CCPA calls for rules to give consumers the ability to opt out of use of these technologies, and to access information about how the tools are used to make decisions about them. The rules have fairly onerous obligations on those who use these technologies. As such, the definition of them -and the times when they are being used- is particularly important. Of concern for many is how broad the current definition is, namely, any system, software or process that helps in human decision making.
As proposed, the rules include the following obligations:
- Give consumers a “pre-use notice.” This notice would need to include, among other things, an explanation in plain language of how, specifically, the business will use these technologies. It also needs to outline how consumers can exercise their opt-out rights.
- Give consumers the ability to opt out of certain uses of the technologies. These include when they would be used to produce legal or similarly significant effects. It also includes times when a consumer is profiled while acting in their capacity as an employee, contractor, or job applicant. And, when profiling a consumer in a public place or for those known to be under 16. It also includes when trying to train automated decisionmaking technology.
- Give consumers information about how these technologies are being used to make decisions about them. For example, businesses must provide a direct notice to consumers if they make a decision using the technologies that results in the denial of goods or services. Businesses must also provide an explanation for the denial and information about the right to file a complaint with regulators.

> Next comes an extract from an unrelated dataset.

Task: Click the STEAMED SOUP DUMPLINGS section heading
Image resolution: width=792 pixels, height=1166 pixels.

- Implement processes for handling information of minors between the ages of 13 and 16 and children under 13. These include, for example, provide opt in consent for using such children’s information for behavioral advertising purposes.

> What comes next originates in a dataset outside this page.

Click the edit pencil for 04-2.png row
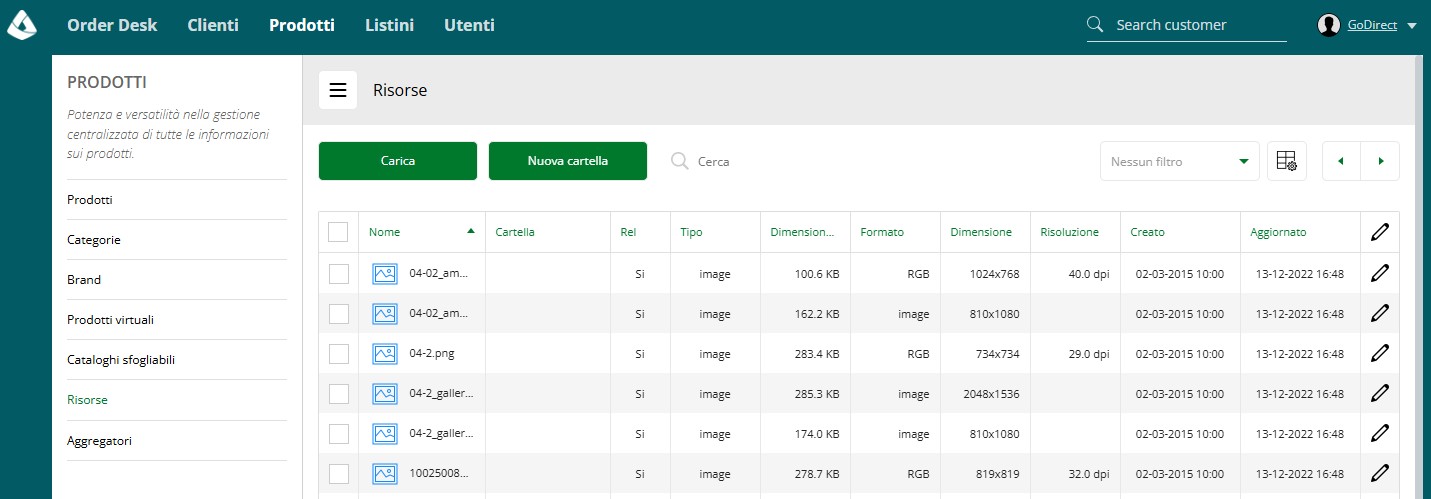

The draft is not final, and received criticism at the CPPA’s recent public board meeting. There, the agency indicated that the intent was to facilitate public participation and board discussion. This draft follows other new draft regulations from the agency, including on risk assessments and cybersecurity audits.
Putting it into Practice: The regulations are not yet final. However, businesses can start preparing for the regulations by inventorying the various tools and technologies, including HR tools, that they use to facilitate human decision making.